Clearly, for Greenwood, it was authorship or bust, and it was Jonathan Cape Ltd which so crucially helped him make it. From that point on, his collaboration with Ronald Gow was also very helpful, introducing him too to the clearly very time-consuming world of theatre production – a successful activity again further reinforced by Cape’s publication of the play of Love on the Dole as well in 1935. I will seek when possible to discover if there is further material in the Jonathan Cape Archive at the University of Reading about how Greenwood finally made it, ‘after six years incessant practice’ (‘Author’s Preface’, The Cleft Stick, p.7), from unemployed man in a depressed Salford slum to an author with contracts who could write about all those in a similar state of deprivation and reach an audience of some millions of British readers, with the assistance of Gow, Garnett, Howard and Cape.
NOTES
Note 1. Introductions to Cape, Howard and Garnett can be found on Wikipedia, though with the exception of Cape’s these are decidedly thin (see https://en.m.wikipedia.org/wiki/Jonathan_Cape ; https://en.wikipedia.org/wiki/Wren_Howard; https://en.wikipedia.org/wiki/Edward_Garnett).

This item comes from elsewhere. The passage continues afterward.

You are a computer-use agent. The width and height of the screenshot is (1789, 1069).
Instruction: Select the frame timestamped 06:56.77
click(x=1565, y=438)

If you are a member of a public library you should be able to access the online Oxford Dictionary of National Biography (DNB) and read the concise entries for Cape and Garnett (Wren Howard is curiously not covered). For more substantial accounts see three biographies: Jonathan Cape, Publisher by Michael S. Howard, Jonathan Cape 1971, Penguin 1977, Edward Garnett: a Life in Garnett, George Jefferson, Jonathan Cape, 1982, and The Uncommon Reader – a Life of Edward Garnett by Helen Smith, Jonathan Cape, 2017. None however refer to Cape enlisting Greenwood as one of the firm’s authors.